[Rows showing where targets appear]
________

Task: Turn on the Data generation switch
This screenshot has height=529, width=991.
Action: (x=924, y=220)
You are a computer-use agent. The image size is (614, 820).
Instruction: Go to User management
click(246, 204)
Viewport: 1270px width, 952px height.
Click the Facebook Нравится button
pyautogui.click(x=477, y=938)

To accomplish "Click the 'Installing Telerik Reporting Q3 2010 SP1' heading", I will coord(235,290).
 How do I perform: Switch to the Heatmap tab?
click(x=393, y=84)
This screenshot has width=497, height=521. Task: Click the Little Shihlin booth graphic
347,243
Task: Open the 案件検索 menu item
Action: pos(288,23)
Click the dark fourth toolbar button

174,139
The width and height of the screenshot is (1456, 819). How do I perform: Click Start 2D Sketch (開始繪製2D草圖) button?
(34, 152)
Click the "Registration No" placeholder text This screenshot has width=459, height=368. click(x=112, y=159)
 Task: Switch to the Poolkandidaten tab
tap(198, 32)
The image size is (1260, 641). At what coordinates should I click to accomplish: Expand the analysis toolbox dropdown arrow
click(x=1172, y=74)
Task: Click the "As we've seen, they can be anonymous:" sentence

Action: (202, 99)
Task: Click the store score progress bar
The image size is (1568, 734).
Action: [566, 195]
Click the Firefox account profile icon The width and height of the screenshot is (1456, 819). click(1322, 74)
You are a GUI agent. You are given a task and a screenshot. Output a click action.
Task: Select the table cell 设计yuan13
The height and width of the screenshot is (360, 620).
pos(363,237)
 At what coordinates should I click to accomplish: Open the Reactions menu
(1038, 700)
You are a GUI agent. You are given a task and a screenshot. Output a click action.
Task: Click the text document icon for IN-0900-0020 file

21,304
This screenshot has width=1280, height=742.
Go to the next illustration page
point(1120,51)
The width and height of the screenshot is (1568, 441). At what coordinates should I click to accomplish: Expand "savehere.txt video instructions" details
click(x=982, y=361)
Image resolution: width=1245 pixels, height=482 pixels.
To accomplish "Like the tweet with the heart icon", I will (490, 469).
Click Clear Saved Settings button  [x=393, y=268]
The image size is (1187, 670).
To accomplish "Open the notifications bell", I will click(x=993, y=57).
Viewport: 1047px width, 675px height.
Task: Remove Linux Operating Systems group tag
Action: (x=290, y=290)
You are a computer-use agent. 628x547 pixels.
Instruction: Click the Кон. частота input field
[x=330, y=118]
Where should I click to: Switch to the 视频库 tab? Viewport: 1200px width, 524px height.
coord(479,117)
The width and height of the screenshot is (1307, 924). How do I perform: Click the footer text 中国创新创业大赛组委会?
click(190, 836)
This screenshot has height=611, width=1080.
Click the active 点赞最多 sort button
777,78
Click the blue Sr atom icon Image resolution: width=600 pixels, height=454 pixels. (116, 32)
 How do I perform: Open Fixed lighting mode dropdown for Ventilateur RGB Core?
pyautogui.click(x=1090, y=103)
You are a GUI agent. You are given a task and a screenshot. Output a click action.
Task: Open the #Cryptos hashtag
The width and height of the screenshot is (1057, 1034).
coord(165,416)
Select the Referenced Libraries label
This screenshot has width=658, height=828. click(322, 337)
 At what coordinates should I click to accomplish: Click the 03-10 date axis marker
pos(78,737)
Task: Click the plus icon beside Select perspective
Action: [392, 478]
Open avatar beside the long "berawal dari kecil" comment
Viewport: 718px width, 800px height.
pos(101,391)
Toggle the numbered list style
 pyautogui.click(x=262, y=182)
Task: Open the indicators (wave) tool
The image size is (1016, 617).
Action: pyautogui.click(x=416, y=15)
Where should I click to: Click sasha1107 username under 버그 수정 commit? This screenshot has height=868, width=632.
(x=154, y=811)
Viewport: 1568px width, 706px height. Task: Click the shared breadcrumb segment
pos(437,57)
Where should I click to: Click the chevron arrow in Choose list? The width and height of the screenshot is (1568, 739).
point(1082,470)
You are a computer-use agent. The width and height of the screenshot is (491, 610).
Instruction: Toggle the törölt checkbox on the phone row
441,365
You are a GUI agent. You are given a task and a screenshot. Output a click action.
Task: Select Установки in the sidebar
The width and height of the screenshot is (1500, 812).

________

_WHAT TO PRODUCE:_ Revise the records so that every instance of "GUI agent" reads "screen agent", leaving everything else identical.

_WORKED ANSWER:_
Task: Turn on the Data generation switch
This screenshot has height=529, width=991.
Action: (x=924, y=220)
You are a computer-use agent. The image size is (614, 820).
Instruction: Go to User management
click(246, 204)
Viewport: 1270px width, 952px height.
Click the Facebook Нравится button
pyautogui.click(x=477, y=938)

To accomplish "Click the 'Installing Telerik Reporting Q3 2010 SP1' heading", I will coord(235,290).
 How do I perform: Switch to the Heatmap tab?
click(x=393, y=84)
This screenshot has width=497, height=521. Task: Click the Little Shihlin booth graphic
347,243
Task: Open the 案件検索 menu item
Action: pos(288,23)
Click the dark fourth toolbar button

174,139
The width and height of the screenshot is (1456, 819). How do I perform: Click Start 2D Sketch (開始繪製2D草圖) button?
(34, 152)
Click the "Registration No" placeholder text This screenshot has width=459, height=368. click(x=112, y=159)
 Task: Switch to the Poolkandidaten tab
tap(198, 32)
The image size is (1260, 641). At what coordinates should I click to accomplish: Expand the analysis toolbox dropdown arrow
click(x=1172, y=74)
Task: Click the "As we've seen, they can be anonymous:" sentence

Action: (202, 99)
Task: Click the store score progress bar
The image size is (1568, 734).
Action: [566, 195]
Click the Firefox account profile icon The width and height of the screenshot is (1456, 819). click(1322, 74)
You are a screen agent. You are given a task and a screenshot. Output a click action.
Task: Select the table cell 设计yuan13
The height and width of the screenshot is (360, 620).
pos(363,237)
 At what coordinates should I click to accomplish: Open the Reactions menu
(1038, 700)
You are a screen agent. You are given a task and a screenshot. Output a click action.
Task: Click the text document icon for IN-0900-0020 file

21,304
This screenshot has width=1280, height=742.
Go to the next illustration page
point(1120,51)
The width and height of the screenshot is (1568, 441). At what coordinates should I click to accomplish: Expand "savehere.txt video instructions" details
click(x=982, y=361)
Image resolution: width=1245 pixels, height=482 pixels.
To accomplish "Like the tweet with the heart icon", I will (490, 469).
Click Clear Saved Settings button  [x=393, y=268]
The image size is (1187, 670).
To accomplish "Open the notifications bell", I will click(x=993, y=57).
Viewport: 1047px width, 675px height.
Task: Remove Linux Operating Systems group tag
Action: (x=290, y=290)
You are a computer-use agent. 628x547 pixels.
Instruction: Click the Кон. частота input field
[x=330, y=118]
Where should I click to: Switch to the 视频库 tab? Viewport: 1200px width, 524px height.
coord(479,117)
The width and height of the screenshot is (1307, 924). How do I perform: Click the footer text 中国创新创业大赛组委会?
click(190, 836)
This screenshot has height=611, width=1080.
Click the active 点赞最多 sort button
777,78
Click the blue Sr atom icon Image resolution: width=600 pixels, height=454 pixels. (116, 32)
 How do I perform: Open Fixed lighting mode dropdown for Ventilateur RGB Core?
pyautogui.click(x=1090, y=103)
You are a screen agent. You are given a task and a screenshot. Output a click action.
Task: Open the #Cryptos hashtag
The width and height of the screenshot is (1057, 1034).
coord(165,416)
Select the Referenced Libraries label
This screenshot has width=658, height=828. click(322, 337)
 At what coordinates should I click to accomplish: Click the 03-10 date axis marker
pos(78,737)
Task: Click the plus icon beside Select perspective
Action: [392, 478]
Open avatar beside the long "berawal dari kecil" comment
Viewport: 718px width, 800px height.
pos(101,391)
Toggle the numbered list style
 pyautogui.click(x=262, y=182)
Task: Open the indicators (wave) tool
The image size is (1016, 617).
Action: pyautogui.click(x=416, y=15)
Where should I click to: Click sasha1107 username under 버그 수정 commit? This screenshot has height=868, width=632.
(x=154, y=811)
Viewport: 1568px width, 706px height. Task: Click the shared breadcrumb segment
pos(437,57)
Where should I click to: Click the chevron arrow in Choose list? The width and height of the screenshot is (1568, 739).
point(1082,470)
You are a computer-use agent. The width and height of the screenshot is (491, 610).
Instruction: Toggle the törölt checkbox on the phone row
441,365
You are a screen agent. You are given a task and a screenshot. Output a click action.
Task: Select Установки in the sidebar
The width and height of the screenshot is (1500, 812).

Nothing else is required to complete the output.